AIN'T NOBODY'S BUSINESS IF I DO
By Valerie Wilson Wesley
Avon. 323 pp. $24
For Eva Hutchinson, Friday the 13th brings bad luck right on time. A week after their 10th wedding anniversary, her husband, Hutch, announces he's leaving her. He doesn't know where he's going and can't pin down exactly why he's going, but he tells her, "There's no joy between us." Whether they'll again find joy--and their way back to each other--forms the heart of Valerie Wilson Wesley's latest novel, "Ain't Nobody's Business if I Do."
The author, editor at large at Essence magazine, has earned her reputation as a novelist with a series of mysteries featuring Tamara Hayle, a single mother and tough-talking private eye. Wesley has garnered praise for expanding this genre with a black female perspective that's been largely absent. But as popular fiction, "Ain't Nobody's Business if I Do" doesn't occupy the same kind of unique niche.
The weakest books penned by the black female writers who dominate this growing category can be broadly characterized by lots of product name-dropping and the search for the seemingly elusive Good Black Man. Wesley deftly sidesteps most of these cliches but falls prey to certain variations. At one point, Eva's car breaks down on the highway and her daughter's ex-boyfriend Isaiah Lonesome, who happens to drive by, comes to her rescue. Eventually she takes in the 28-year-old trumpet player as a boarder while he's looking for a new place to live. Forty-year-old Eva reassures herself that she doesn't care what people might think of her new tenant by recalling a Billie Holiday song (from which the novel takes its name) that her Aunt Delia used to sing. With his overly symbolic surname, it's only a matter of time until Eva finally exhales and starts playing Mrs. Robinson to Isaiah's Benjamin.
A host of other dramas revolve around Hutch and Eva's breakup. Eva's daughter, Charley, calls off her engagement and chucks her plans for law school in favor of becoming a stand-up comedian. When Steven, Hutch's son from a previous marriage, comes out of the closet, the revelation almost destroys the father-son relationship. And then there's Eva's seventy-something father, Roscoe, who's fallen in love with a potentially gold-digging retired nightclub singer named Precious.
There's more than enough here for several soap operas. But with measured pacing, Wesley avoids the trap of juggling so many subplots that none is well developed. Still, the story might also have been more powerful with fewer, better fleshed-out characters. In the end, the narrative comes to such a neat full circle that the characters' trials and tribulations don't leave as much of an imprint as the reader would hope.
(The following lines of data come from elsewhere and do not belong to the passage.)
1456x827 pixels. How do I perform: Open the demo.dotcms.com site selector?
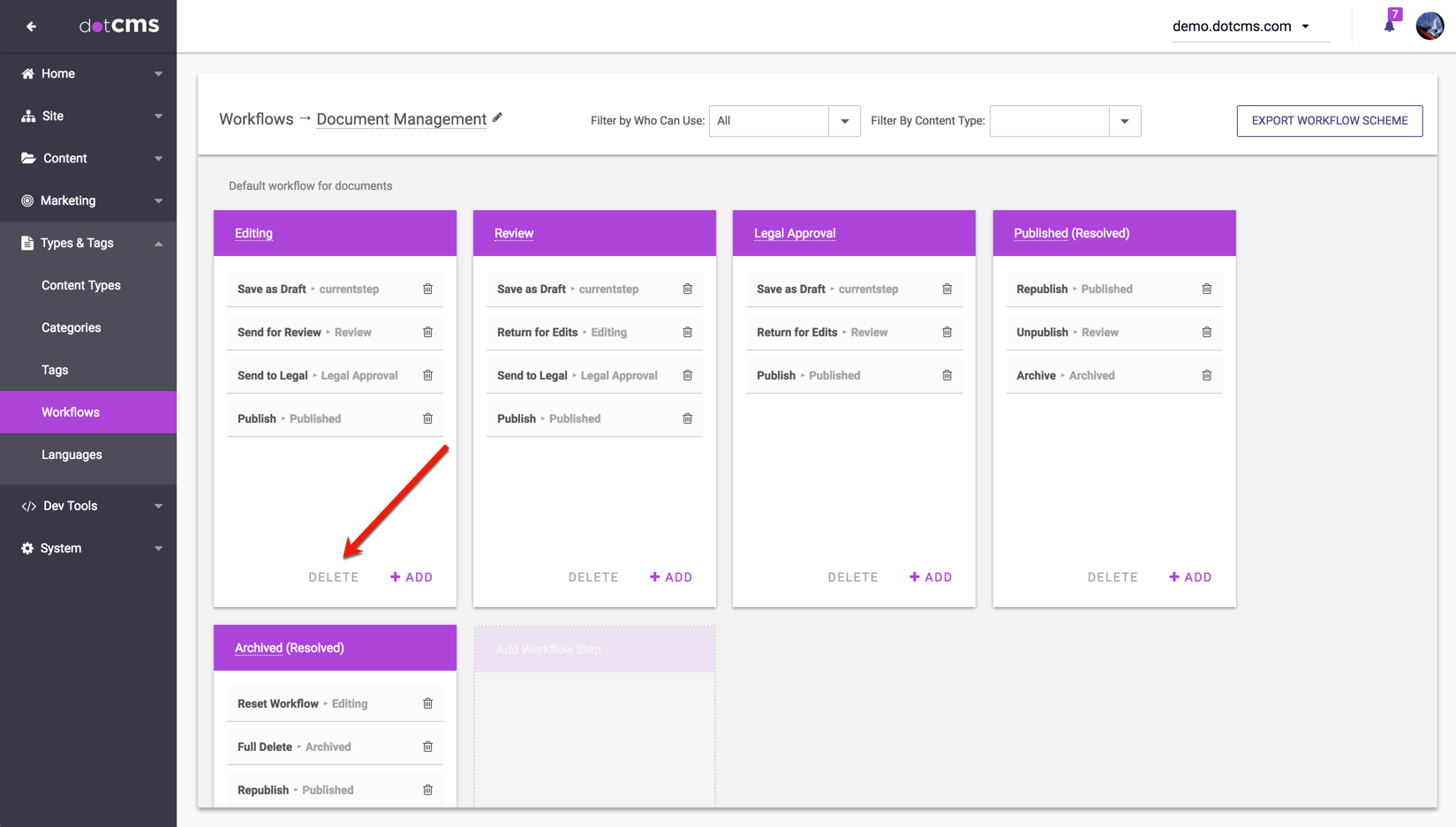pos(1241,26)
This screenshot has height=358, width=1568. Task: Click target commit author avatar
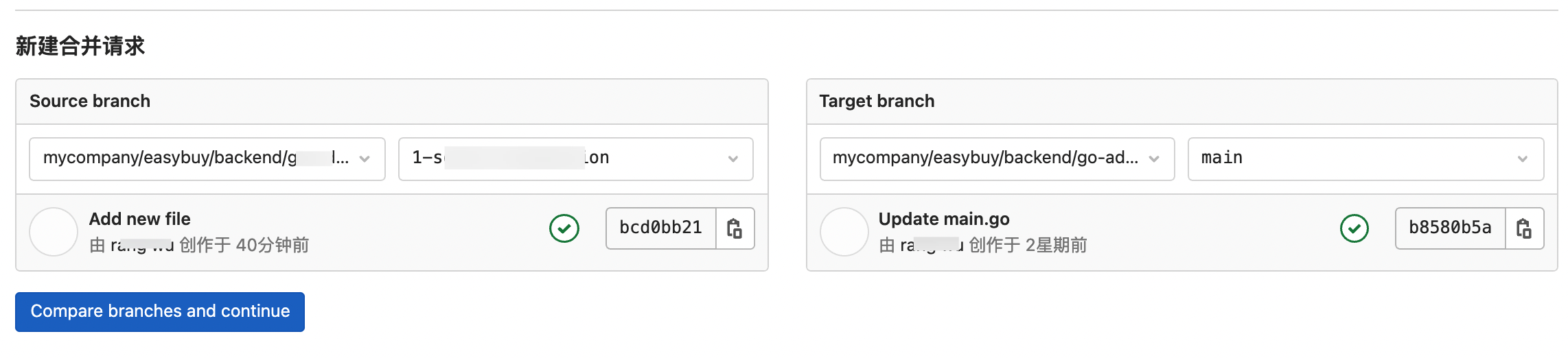pos(844,232)
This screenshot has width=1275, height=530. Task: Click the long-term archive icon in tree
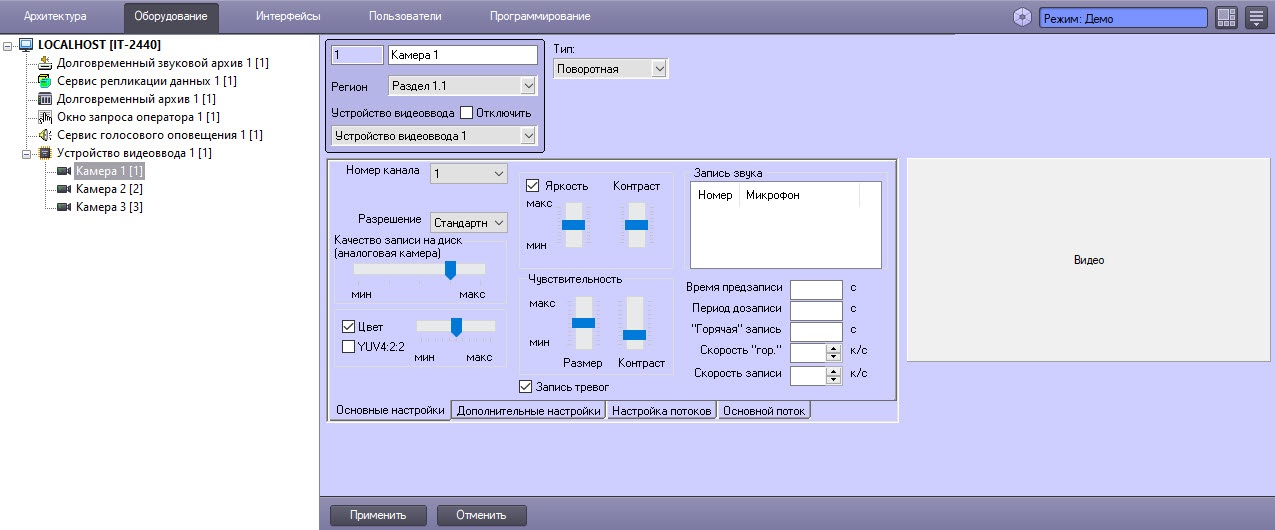point(44,99)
Wesley does her most convincing work when she focuses on one-on-one interactions. The plot unfolds kaleidoscopically, with the characters' dilemmas smoothly shifting in and out of focus. Although romantic relationships take center stage, conflicts between parents and children are the story's most engaging ones. Hutch is still dealing with unresolved bitterness in the wake of his father's death, just as Eva is with her mother's death. Each struggles to avoid making the same mistakes that threaten to alienate their own children.
Eva gradually builds a gratifying life on her own terms. She works as a librarian but has always harbored unfulfilled ambitions as an artist. Coming to terms with unexpressed grief over the death of her infant son years before allows her to unleash her creative energies for the first time in years. Her transformation from a quick-tempered, stubborn woman unwilling to concede any responsibility for her marriage's collapse into someone more introspective and self-sufficient provides one of the book's most pleasing developments.
"Ain't Nobody's Business if I Do" is carefully written and sometimes funny. The characters are believable, and Wesley has a keen ear for dialogue. And yet it's not an entirely satisfying read. For one thing, it doesn't offer especially insightful truths about marriage, friendship or family ties. It goes down easily but there's little to savor.
Rhonda Stewart, book editor at Emerge magazine in Washington.